Selon le rapport d’un assureur norvégien, l’opération aurait été conçue par les gardiens de la révolution, une unité paramilitaire de la République islamique. Elle aurait été conduite par des militants houthistes, qui auraient mis à l’eau des drones sous-marins, chargés d’explosifs, depuis des embarcations naviguant à proximité des quatre navires ciblés. Ces engins auraient percuté la coque des bateaux, causant suffisamment de dégâts pour donner l’alerte, mais pas assez pour les couler.
Un modèle économique qui « repose sur la stabilité »
Ces conclusions, susceptibles d’aviver encore un peu plus la guerre des mots dans le Golfe, n’ont pas été reprises par le gouvernement émirati.
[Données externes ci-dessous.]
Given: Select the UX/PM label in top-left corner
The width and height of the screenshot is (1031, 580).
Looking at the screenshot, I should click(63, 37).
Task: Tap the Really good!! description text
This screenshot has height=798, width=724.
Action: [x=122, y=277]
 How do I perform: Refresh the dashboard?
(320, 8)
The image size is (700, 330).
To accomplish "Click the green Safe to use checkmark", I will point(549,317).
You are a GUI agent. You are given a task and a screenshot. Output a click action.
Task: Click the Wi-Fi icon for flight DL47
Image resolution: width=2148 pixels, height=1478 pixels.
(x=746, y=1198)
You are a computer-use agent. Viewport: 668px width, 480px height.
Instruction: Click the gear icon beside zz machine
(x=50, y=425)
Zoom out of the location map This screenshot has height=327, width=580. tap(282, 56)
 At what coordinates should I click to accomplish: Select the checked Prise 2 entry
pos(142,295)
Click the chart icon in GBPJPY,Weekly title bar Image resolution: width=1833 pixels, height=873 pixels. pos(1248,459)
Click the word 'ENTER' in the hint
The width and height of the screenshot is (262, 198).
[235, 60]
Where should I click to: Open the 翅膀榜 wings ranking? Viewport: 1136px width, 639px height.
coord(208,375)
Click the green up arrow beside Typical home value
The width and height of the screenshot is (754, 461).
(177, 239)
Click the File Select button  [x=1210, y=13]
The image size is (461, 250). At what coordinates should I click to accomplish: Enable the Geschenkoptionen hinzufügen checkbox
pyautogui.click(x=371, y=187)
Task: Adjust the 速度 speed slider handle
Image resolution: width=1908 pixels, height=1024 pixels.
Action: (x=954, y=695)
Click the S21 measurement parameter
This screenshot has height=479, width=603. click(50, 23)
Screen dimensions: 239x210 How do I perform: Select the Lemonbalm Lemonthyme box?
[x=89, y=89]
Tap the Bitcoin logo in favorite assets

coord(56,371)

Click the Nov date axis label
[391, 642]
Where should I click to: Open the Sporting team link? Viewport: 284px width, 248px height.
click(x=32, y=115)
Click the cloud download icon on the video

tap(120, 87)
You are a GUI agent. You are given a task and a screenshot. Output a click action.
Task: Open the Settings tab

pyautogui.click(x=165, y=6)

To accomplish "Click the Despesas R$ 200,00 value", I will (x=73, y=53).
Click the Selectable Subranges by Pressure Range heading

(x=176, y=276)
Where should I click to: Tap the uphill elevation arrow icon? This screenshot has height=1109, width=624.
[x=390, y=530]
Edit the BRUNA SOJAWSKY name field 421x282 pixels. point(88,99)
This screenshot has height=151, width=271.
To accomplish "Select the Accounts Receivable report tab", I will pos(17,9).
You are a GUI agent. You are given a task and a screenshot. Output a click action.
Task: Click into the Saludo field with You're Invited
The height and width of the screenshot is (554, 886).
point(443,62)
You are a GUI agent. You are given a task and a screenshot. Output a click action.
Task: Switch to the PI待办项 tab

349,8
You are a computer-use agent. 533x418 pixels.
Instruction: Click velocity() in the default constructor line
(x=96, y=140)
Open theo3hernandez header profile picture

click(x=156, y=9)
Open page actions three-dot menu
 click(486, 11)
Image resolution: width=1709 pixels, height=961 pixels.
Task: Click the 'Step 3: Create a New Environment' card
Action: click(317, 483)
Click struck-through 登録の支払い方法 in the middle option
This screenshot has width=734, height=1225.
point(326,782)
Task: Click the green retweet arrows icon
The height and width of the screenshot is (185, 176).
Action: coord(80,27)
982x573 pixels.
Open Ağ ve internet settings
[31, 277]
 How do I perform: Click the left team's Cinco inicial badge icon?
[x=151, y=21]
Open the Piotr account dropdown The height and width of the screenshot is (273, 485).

Celui-ci renvoie imperturbablement à l’enquête internationale en cours, dont les résultats sont attendus dans les prochains jours, et continue à parler de « sabotage ». « Le terme a été délibérément préféré à celui d’attaque terroriste, pour éviter que l’Organisation maritime mondiale ne classe la région en zone de guerre, ce qui aurait automatiquement conduit à une hausse des assurances, remarque Laurent Lambert. Il s’agissait aussi de ne pas effrayer les investisseurs. »
« Le modèle économique des EAU repose en grande partie sur la stabilité, renchérit un bon connaisseur de la région, en référence au tourisme et à l’immobilier, les deux moteurs de la croissance de Dubaï, très sensibles à la conjoncture géopolitique. Les Emiratis savent qu’ils auraient tout à perdre à un conflit, qu’ils seraient les premiers visés par des représailles iraniennes, poursuit cette source. Ils comprennent que Trump partira un jour, que le parapluie américain n’est pas éternel, mais que l’Iran sera leur voisin pour l’éternité. Ils sont plus réalistes qu’on ne le pense. »
Le message envoyé par les mystérieux saboteurs ne leur aura donc pas échappé : en cas de conflit dans le Golfe, Foujeyra, qui devait servir de base arrière, pourrait se retrouver sur la ligne de front.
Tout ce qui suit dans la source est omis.